The recent weeks have seen widespread protests regarding the latest school shootings and the issue of gun violence. First was the National Walkout Day on March 14, which featured numerous student walkout rallies on multiple college campuses and public school districts, including the district where I attended high school in Georgia.

Next was the so-called “March for Our Lives” in Washington, D.C., on March 24. It was a series of demonstrations that also called for more gun control legislation in the wake of the Marjory Stoneman Douglas High School shooting in Florida. From the lens of the mainstream media, you would think that these protests mainly compose of students walking out of school to protest for gun control. You might think they protest against the National Rifle Association out of fear of another possible school shooting that could threaten their lives. Hence, the media would want you to believe that these protests’ supporters are serious about solving the problem of school shootings. They are not.

According to University of Maryland sociology professor Dana R. Fisher, who surveyed the march’s participants, kids less than 18 years old made up only 10 percent of the march in D.C. Fisher also noted that the average adult protester was slightly younger than 49 years old.

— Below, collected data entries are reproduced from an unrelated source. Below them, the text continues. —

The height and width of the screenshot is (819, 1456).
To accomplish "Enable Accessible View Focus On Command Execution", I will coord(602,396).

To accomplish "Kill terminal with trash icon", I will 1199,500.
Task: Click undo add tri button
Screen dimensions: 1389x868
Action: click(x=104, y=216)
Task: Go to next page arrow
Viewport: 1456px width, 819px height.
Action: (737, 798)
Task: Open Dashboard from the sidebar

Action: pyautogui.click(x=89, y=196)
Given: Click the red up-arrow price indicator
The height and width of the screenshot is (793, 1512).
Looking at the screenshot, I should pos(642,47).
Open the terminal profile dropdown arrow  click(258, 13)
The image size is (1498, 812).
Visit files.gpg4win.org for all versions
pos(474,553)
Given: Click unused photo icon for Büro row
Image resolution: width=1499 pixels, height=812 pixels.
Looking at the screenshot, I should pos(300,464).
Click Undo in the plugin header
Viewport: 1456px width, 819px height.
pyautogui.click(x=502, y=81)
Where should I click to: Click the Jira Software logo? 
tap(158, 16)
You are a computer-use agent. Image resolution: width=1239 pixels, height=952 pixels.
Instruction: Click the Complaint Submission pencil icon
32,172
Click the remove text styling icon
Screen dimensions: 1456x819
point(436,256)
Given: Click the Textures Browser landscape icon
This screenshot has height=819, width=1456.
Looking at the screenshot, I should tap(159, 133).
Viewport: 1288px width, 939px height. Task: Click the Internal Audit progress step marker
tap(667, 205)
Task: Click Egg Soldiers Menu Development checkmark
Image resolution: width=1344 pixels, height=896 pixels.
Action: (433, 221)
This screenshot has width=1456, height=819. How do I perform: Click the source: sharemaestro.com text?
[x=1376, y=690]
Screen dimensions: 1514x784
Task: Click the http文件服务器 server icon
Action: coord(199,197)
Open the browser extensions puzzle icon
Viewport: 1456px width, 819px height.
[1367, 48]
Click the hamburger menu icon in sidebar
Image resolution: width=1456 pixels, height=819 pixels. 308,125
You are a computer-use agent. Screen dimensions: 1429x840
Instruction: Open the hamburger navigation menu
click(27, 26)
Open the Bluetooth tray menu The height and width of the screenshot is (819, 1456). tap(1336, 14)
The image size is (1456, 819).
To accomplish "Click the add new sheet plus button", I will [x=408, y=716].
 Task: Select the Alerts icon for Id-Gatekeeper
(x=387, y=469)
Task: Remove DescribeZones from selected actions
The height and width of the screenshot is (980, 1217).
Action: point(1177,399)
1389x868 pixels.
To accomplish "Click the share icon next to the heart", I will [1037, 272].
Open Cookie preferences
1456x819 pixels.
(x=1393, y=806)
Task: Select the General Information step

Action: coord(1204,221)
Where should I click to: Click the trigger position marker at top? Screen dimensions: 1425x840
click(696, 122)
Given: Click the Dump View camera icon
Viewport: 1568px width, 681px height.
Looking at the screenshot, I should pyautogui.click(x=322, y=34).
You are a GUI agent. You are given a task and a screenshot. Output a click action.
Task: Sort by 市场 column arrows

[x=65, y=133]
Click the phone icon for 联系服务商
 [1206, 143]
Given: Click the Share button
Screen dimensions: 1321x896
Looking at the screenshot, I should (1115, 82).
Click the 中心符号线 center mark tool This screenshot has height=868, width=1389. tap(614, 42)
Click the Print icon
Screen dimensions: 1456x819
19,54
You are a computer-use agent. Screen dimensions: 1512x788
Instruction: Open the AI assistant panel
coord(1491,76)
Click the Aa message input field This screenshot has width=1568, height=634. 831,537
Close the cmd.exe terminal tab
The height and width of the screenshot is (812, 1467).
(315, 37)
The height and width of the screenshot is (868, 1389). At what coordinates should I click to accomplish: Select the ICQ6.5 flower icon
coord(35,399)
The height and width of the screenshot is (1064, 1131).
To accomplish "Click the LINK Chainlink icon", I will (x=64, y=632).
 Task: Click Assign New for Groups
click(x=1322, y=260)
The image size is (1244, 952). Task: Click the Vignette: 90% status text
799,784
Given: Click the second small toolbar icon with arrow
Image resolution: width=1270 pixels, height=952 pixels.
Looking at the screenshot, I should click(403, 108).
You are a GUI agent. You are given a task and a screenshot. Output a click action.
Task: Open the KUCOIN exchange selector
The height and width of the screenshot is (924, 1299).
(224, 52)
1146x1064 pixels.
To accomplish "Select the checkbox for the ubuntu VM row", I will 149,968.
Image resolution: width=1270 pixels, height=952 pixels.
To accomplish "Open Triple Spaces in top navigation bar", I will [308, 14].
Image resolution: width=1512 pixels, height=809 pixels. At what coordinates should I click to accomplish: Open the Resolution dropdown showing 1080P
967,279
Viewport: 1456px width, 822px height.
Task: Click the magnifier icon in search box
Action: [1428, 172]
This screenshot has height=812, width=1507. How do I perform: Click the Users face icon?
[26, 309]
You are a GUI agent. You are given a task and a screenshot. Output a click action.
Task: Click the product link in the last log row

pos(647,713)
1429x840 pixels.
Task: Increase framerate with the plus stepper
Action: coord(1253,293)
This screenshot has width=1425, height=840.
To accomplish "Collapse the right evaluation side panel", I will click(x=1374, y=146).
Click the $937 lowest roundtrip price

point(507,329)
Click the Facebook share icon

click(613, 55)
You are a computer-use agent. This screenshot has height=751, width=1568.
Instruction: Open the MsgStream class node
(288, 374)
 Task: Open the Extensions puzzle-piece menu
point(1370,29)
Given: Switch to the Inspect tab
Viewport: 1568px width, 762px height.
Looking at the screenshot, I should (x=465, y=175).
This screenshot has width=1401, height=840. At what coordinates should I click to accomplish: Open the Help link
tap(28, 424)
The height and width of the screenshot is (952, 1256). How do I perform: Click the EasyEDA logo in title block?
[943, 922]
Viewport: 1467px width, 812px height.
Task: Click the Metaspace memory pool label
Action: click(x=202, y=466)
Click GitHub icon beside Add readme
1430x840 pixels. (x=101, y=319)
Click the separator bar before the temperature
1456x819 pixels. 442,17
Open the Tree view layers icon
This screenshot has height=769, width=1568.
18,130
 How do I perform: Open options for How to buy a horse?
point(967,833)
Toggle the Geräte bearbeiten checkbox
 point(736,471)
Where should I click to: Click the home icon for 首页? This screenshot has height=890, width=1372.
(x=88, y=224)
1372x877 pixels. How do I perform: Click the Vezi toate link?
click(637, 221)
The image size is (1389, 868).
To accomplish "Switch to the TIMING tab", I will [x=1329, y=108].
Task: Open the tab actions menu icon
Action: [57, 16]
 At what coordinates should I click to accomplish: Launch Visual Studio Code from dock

The march also featured David Hogg, a survivor of the Parkland school shooting, who has now become a favorite tool of the media in its support for the gun control agenda. But rather than having a serious conversation on how to prevent future school shootings, the march’s organizers mainly resorted to slandering the character of those who disagree with them.

At the D.C. march and other related rallies, Hogg and other anti-gun demonstrators have called the NRA and Second Amendment supports child murderers while bashing Marco Rubio and other politicians for being bought by the NRA at the expense of the lives taken at the Parkland school shooting. To sum it up, they have cast the opposition as people who don’t care about the lives lost to the tragic school shootings that have recently happened.

Though Hogg deserves sympathy for the trauma he went through at the Parkland shooting, he certainly does not speak for all shooting survivors. Each survivor of these tragedies as well as their families and loved ones has a right to think for themselves. In fact, a handful of the Parkland shooting survivors and their family members, including Kyle Kashuv and Hunter Pollack, have come out against extreme gun control measures, and Hogg and other gun control advocates have no right to bully these people into thinking in a certain way. Had the “March for Our Lives” movement really wanted a serious conversation about saving lives, it would at least include Kashuv and Pollack in the discussion. Yet, neither of these survivors were invited to attend the march, and according to Pollack, he was even denied a speaking slot. Conservatives have brought up solutions such as arming teachers and hiring armed guards to protect students from future shootings, yet the march and its supporters almost never consider these alternatives. Both Sen. Rubio and his Democratic home-state counterpart Bill Nelson are pushing sensible school safety legislation as an alternative to the anti-Second Amendment solution supported by Hogg and the “March for Our Lives” demonstrators yet Hogg has gone on a profanity-ridden rant against them instead of giving serious consideration to these alternatives.

Sen. Nelson typically toes the progressive party line of the Democrats, but if his legislative work with Marco Rubio cannot satisfy the “March for Our Lives” supporters, then at some point, one would have to question if the movement’s anti-gun extremism is preventing our ability as Americans to solve the problem of school shootings. More importantly, one would need to second guess whether the movement is even serious about saving the lives of students threatened in future school shootings. In the end, the “March for Our Lives” movement, one that gets vocal support from Planned Parenthood, a group known for murdering and tearing apart babies, is not serious about children’s lives after all. It is an extremist movement all aimed at bullying law-abiding citizens into surrendering their Second Amendment right, pure and simple.

In Federalist 1, Alexander Hamilton warned of a “torrent of angry and malignant passions” that would turn a republic into an absolute state. By throwing F-bombs at the NRA and labeling Second Amendment supporters as child killers, David Hogg and the “March for Our Lives” movement, with help from the mainstream media, have unleashed these violent passions and bring about the very demagogues that Hamilton and the founders warned of. With Hogg and these gun control advocates attempting to translate these passions into political results in the 2018 midterms, one should be very wary of the anti-gun Democrats who could take control of the US House and possibly the Senate.

Doyle Wang is a junior studying politics.